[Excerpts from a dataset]
----

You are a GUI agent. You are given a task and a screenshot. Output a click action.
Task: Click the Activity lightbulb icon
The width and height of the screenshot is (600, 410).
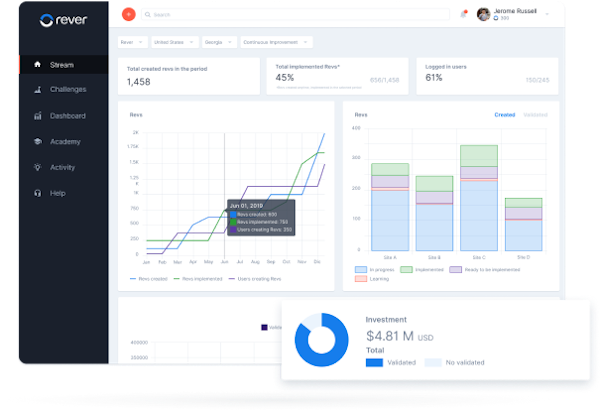point(37,168)
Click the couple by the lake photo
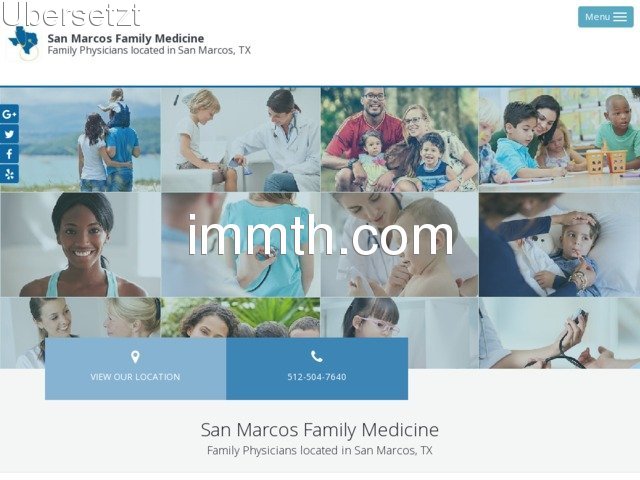The height and width of the screenshot is (480, 640). (x=80, y=140)
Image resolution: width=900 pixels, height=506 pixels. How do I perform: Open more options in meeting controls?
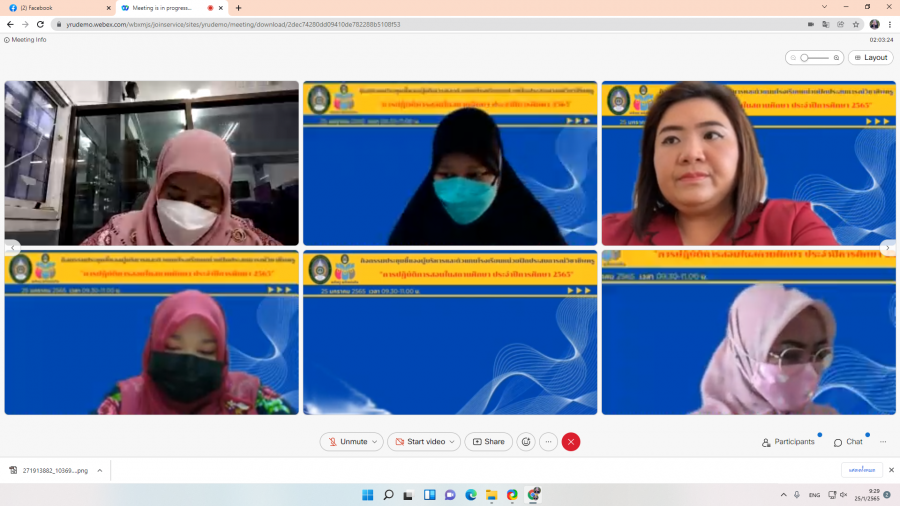tap(548, 442)
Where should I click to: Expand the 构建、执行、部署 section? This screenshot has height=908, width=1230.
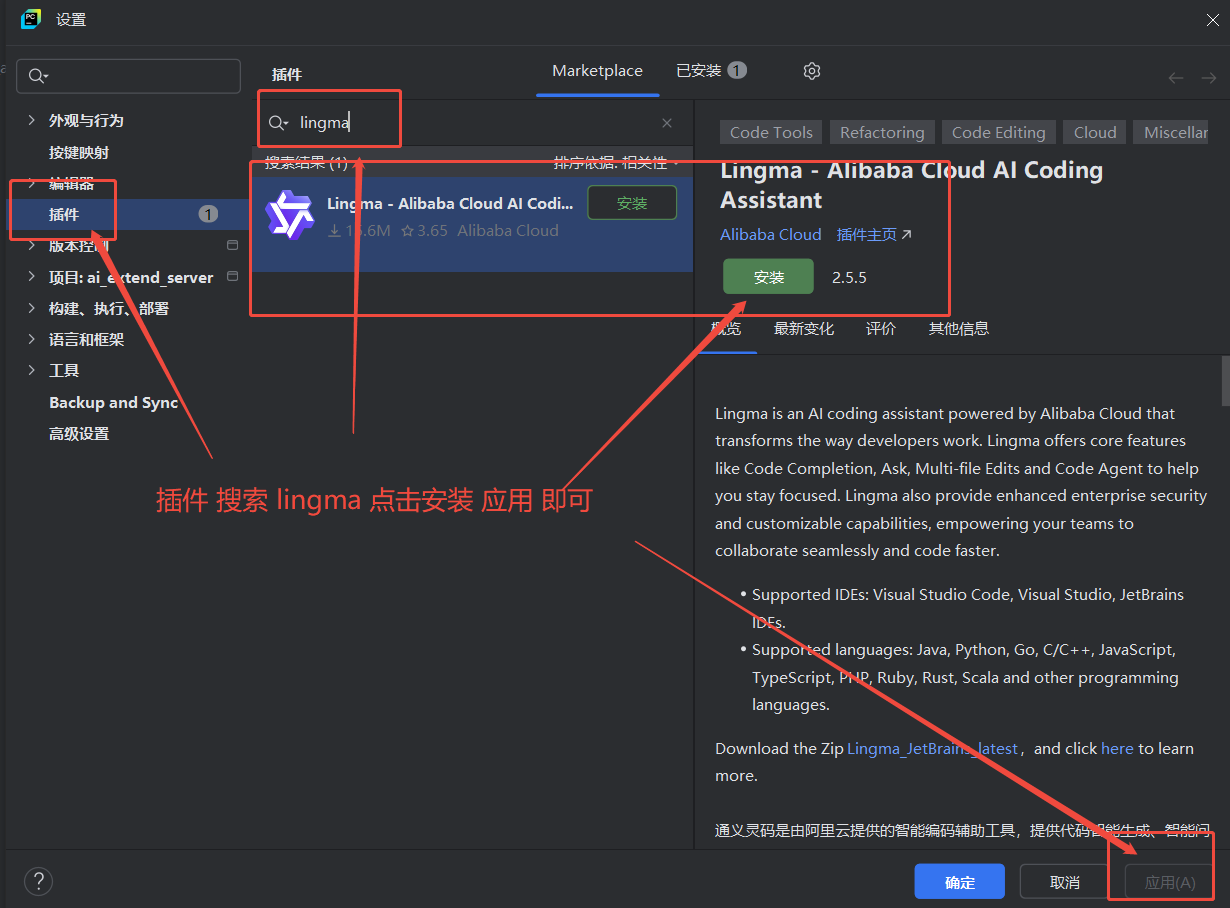[31, 308]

----

What you should do:
Each record is to be restated word for word; no picture goes in.

Output for this exercise:
You are a GUI agent. You are given a task and a screenshot. Output a click action.
Task: Click the Activity lightbulb icon
The width and height of the screenshot is (600, 410).
point(37,168)
Click the couple by the lake photo
The height and width of the screenshot is (480, 640). (x=80, y=140)
Image resolution: width=900 pixels, height=506 pixels. How do I perform: Open more options in meeting controls?
tap(548, 442)
Where should I click to: Expand the 构建、执行、部署 section? This screenshot has height=908, width=1230.
[31, 308]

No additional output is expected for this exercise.